Cambridge Common Construction Set To Finish by End of Year

Construction Along Garden Street
Construction workers move equipment along Garden Street. Renovation started in June 2014, and the whole project is expected to take 18-24 months.
For the past 18 months, students walking from Harvard Yard toward the Radcliffe Quad have been confronted by barricades and mounds of dirt blocking their way through the Cambridge Common.

The construction, and the obstructions, are the result of a City of Cambridge project that looks to improve conditions in the park.

“The park was in very poor condition, with a lot of pathways that were in bad shape and drainage issues,” said Bill J. Deignan, the city’s transportation program manager.

The project is scheduled to be completed by the end of the year. Deignan said the project’s contractor, despite some earlier setbacks, “is on track to have pretty much all of the work done” on time.

Deignan said the city will replace lighting systems to better illuminate the Common at night. The city is also constructing “a multipath connection alongside Flagstaff Park so that people can better get in and out of Harvard Square toward Mass. Ave.”


The only potential delay the city expects involves planting new trees, a process that will have to continue into the spring, he said.

According to Deignan, planners conceived the project so as to minimize pedestrian inconvenience. “We did think ahead of time about the phasing of the project so that people could use the Common while it was under construction and use the paths to go where they needed to go,” he said.

Renovating Cambridge Common
Renovation of the Cambridge Common continues as part of the Cambridge Common and Flagstaff Park project, which aims to improve conditions of the park and pathways.
Still, some Quad residents expressed frustration with the long timeline for the construction work.

“I think that for a park, it sucks that Cambridge Common has just been under construction for the past two years,” said Aakriti Prasai ’18, who lives in Cabot House.

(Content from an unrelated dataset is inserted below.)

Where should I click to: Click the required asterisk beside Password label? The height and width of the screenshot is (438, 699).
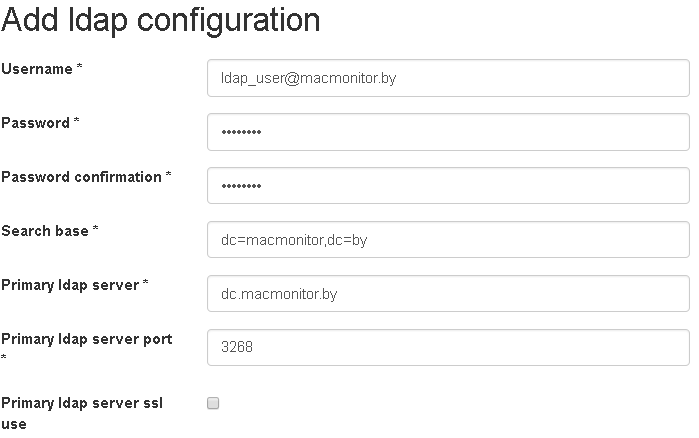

“In the beginning of the year when the paths were closed, it was pretty annoying because I had to walk different ways,” said Isaac L. Alter ’16, another Cabot resident who noted improvement now that the paths have reopened.

Other students, including Tess V. Davison ’16, were mostly ambivalent about the construction. Davison, also a Cabot resident, said, “I pretty much never walk through there, so it doesn’t really affect my life.”

“At this point the project has been going on for 18 months,” Deignan acknowledged, “so I think people are ready to see it wrap up and be over.”